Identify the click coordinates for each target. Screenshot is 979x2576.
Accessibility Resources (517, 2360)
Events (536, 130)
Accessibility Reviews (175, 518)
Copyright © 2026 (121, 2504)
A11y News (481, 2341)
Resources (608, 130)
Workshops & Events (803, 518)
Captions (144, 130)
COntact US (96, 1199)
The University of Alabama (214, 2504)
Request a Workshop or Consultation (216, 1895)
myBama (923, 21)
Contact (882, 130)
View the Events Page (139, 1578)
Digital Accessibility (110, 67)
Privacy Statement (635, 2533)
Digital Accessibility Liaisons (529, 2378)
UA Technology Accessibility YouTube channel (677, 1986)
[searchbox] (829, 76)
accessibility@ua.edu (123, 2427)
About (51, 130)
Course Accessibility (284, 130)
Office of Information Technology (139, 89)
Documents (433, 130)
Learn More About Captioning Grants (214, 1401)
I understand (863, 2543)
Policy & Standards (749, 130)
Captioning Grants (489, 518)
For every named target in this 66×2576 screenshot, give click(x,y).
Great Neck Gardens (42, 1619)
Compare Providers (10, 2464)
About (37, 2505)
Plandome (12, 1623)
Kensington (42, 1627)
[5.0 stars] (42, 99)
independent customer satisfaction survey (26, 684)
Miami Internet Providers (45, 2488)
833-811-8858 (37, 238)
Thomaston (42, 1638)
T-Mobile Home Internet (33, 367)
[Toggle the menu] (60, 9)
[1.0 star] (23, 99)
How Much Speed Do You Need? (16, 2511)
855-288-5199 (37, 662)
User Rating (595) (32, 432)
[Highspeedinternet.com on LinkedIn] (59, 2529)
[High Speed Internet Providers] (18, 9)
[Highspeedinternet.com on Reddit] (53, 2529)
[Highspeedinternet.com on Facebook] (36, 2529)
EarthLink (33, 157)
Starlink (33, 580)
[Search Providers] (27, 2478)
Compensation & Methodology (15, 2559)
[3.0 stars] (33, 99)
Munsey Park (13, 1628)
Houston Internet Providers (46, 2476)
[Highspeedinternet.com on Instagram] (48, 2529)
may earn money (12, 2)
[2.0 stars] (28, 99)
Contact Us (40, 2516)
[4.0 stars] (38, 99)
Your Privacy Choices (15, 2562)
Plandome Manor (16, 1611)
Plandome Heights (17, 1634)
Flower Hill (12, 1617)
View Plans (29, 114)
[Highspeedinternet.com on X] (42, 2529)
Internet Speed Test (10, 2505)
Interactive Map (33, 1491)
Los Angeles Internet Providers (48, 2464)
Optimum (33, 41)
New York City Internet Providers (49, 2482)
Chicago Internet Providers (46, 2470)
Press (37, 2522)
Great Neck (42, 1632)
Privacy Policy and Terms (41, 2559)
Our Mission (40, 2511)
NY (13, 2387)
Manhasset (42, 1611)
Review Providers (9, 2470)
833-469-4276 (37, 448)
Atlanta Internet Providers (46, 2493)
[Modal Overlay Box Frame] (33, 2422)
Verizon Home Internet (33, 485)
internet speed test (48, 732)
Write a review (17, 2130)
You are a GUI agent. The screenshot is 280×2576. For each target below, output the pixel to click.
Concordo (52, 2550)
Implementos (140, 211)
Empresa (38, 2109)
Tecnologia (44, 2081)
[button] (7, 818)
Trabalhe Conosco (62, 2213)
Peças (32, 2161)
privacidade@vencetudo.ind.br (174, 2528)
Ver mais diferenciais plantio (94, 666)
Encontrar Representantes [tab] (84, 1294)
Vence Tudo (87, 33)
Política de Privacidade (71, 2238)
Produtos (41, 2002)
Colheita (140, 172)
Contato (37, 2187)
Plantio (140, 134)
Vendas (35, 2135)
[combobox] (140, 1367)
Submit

---

* **Work request**
Your answer must consist solely of the lines above between the line holding "Contact (882, 130)" and the line holding "For every named", inclusive, copied exactly.

* **Result of this task**
Contact (882, 130)
View the Events Page (139, 1578)
Digital Accessibility (110, 67)
Privacy Statement (635, 2533)
Digital Accessibility Liaisons (529, 2378)
UA Technology Accessibility YouTube channel (677, 1986)
[searchbox] (829, 76)
accessibility@ua.edu (123, 2427)
About (51, 130)
Course Accessibility (284, 130)
Office of Information Technology (139, 89)
Documents (433, 130)
Learn More About Captioning Grants (214, 1401)
I understand (863, 2543)
Policy & Standards (749, 130)
Captioning Grants (489, 518)
For every named target in this 66×2576 screenshot, give click(x,y).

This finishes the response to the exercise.